Langkah antisipasi dilakukan melalui risk assessment atau penilaian risiko di GOR Indoor Km 5, Jalan Tjilik Riwut, Palangka Raya, Selasa (4/8/2026)./FOTO: ist
PALANGKA RAYA, News – Persiapan Rapat Koordinasi (Rakor) Penyelenggaraan Pemerintahan Desa dan Kelurahan se-Kalimantan Tengah (Kalteng) Tahun 2026 terus dikebut. Mengingat jumlah peserta yang mencapai ribuan orang serta kondisi kemarau, aspek keamanan hingga ancaman kebakaran hutan dan lahan (karhutla) menjadi perhatian utama panitia.
Langkah antisipasi dilakukan melalui risk assessment atau penilaian risiko di GOR Indoor Km 5, Jalan Tjilik Riwut, Palangka Raya, Selasa (4/8/2026).
Penilaian tersebut dilakukan secara menyeluruh, mulai dari wawancara, pemeriksaan dokumen, hingga pengecekan langsung kondisi lokasi yang akan digunakan untuk kegiatan. Proses ini melibatkan Dinas Pemberdayaan Masyarakat dan Desa (PMD), Ditpamobvit Polda Kalteng, Polres, serta sejumlah perangkat daerah Pemprov Kalteng.
Kepala Dinas PMD Provinsi Kalteng Aryawan mengatakan, Rakor yang diinisiasi Gubernur Kalteng Agustiar Sabran tersebut tidak sekadar menjadi forum koordinasi pemerintahan desa dan kelurahan.
Menurutnya, kegiatan itu menjadi momentum untuk menyatukan langkah menghadapi sejumlah persoalan strategis yang bersentuhan langsung dengan masyarakat.
“Mulai dari penanganan karhutla, pencegahan penyalahgunaan narkoba, hingga percepatan integrasi data sosial ekonomi masyarakat,” ujarnya.

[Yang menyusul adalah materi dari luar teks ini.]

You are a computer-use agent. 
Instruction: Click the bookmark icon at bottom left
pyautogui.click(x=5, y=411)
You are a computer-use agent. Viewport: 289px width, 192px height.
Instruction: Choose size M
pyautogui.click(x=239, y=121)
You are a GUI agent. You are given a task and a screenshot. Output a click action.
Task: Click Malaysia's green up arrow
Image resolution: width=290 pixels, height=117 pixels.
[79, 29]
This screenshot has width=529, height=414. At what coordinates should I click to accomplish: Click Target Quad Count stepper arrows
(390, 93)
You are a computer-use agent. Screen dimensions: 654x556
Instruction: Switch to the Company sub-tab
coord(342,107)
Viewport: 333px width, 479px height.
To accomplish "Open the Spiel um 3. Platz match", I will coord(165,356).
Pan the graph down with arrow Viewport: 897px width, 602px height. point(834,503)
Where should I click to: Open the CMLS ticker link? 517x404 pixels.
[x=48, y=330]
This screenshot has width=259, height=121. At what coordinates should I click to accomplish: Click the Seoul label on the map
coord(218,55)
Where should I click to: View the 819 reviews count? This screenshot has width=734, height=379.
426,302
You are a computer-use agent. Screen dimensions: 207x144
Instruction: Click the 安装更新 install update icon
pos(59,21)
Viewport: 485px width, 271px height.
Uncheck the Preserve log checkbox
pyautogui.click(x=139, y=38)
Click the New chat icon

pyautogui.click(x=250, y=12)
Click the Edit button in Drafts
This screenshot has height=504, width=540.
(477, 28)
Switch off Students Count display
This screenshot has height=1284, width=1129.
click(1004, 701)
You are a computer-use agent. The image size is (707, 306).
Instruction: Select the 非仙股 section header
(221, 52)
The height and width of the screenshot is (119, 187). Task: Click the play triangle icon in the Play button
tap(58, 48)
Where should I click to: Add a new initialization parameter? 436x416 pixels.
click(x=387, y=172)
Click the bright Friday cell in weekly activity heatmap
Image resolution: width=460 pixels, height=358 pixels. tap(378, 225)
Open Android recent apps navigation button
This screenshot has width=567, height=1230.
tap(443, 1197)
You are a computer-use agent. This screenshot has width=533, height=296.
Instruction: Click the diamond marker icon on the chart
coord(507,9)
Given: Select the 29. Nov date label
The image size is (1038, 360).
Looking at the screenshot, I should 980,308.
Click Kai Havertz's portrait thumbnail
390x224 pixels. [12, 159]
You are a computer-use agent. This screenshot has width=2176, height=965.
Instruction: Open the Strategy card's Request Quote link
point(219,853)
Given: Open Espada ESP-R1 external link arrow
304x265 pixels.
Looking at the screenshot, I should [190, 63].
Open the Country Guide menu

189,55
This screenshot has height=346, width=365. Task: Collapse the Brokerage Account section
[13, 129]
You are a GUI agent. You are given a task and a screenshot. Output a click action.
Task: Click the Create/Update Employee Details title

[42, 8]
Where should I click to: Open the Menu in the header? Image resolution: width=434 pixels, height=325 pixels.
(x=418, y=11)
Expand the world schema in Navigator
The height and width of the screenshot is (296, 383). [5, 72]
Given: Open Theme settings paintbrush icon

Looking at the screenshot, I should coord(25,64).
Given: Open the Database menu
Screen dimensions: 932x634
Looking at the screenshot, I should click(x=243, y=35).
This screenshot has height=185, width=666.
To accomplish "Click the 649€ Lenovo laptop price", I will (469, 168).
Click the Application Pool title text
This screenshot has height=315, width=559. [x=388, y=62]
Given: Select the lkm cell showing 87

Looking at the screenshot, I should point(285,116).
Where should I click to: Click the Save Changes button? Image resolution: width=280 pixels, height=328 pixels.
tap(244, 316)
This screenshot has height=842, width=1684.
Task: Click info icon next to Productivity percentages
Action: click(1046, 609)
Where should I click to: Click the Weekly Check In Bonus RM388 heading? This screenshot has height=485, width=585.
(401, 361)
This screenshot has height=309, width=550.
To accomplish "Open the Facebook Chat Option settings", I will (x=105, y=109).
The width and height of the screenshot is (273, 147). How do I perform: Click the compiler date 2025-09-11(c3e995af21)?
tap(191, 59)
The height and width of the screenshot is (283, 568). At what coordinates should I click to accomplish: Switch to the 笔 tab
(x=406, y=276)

Rakor tersebut diperkirakan diikuti sekitar 3.000 peserta. Mereka terdiri atas bupati dan wali kota, 136 camat, 139 lurah, 1.432 kepala desa, perangkat daerah, sekitar 600 pejabat administrator dan pengawas, serta sekitar 1.000 mahasiswa.
Besarnya jumlah peserta membuat kesiapan teknis menjadi salah satu fokus utama. Panitia yang melibatkan 23 organisasi perangkat daerah (OPD) telah berkoordinasi dengan PLN untuk memastikan pasokan listrik selama kegiatan berlangsung.
Tak hanya itu, genset juga disiapkan sebagai sumber listrik cadangan untuk mengantisipasi kemungkinan gangguan pasokan.
Ancaman karhutla juga menjadi perhatian serius. Aryawan mengingatkan seluruh peserta agar menjaga ketertiban dan tidak membuang puntung rokok sembarangan.
Imbauan tersebut disampaikan mengingat kondisi kemarau saat ini membuat lingkungan sekitar lokasi kegiatan lebih mudah terbakar.
Di sisi lain, Kepala BKD Provinsi Kalteng Lisda Ariyana menilai peran kepala desa sangat strategis dalam keberhasilan program pemerintah. Sebab, kepala desa merupakan pihak yang berhadapan langsung dengan masyarakat di tingkat paling bawah.
Karena itu, menurut Lisda, kepala desa perlu memiliki pemahaman yang sama terhadap berbagai kebijakan strategis pemerintah.
Ia berharap Rakor tersebut dapat memastikan program prioritas pemerintah pusat, provinsi, hingga kabupaten/kota tidak berhenti pada tataran kebijakan, tetapi benar-benar dipahami dan diterapkan secara efektif di desa dan kelurahan.
Rakor nantinya juga akan menghadirkan tujuh narasumber dari berbagai instansi. Materi yang disampaikan mencakup sejumlah isu strategis dengan melibatkan unsur kepolisian, TNI, Kejaksaan, BPS, BNN, ATR/BPN, hingga Badan Intelijen Daerah.
Dengan jumlah peserta mencapai ribuan orang dan materi yang mencakup berbagai persoalan strategis, Rakor ini diharapkan menjadi salah satu forum penting untuk memperkuat koordinasi pemerintahan desa dan kelurahan di Kalteng.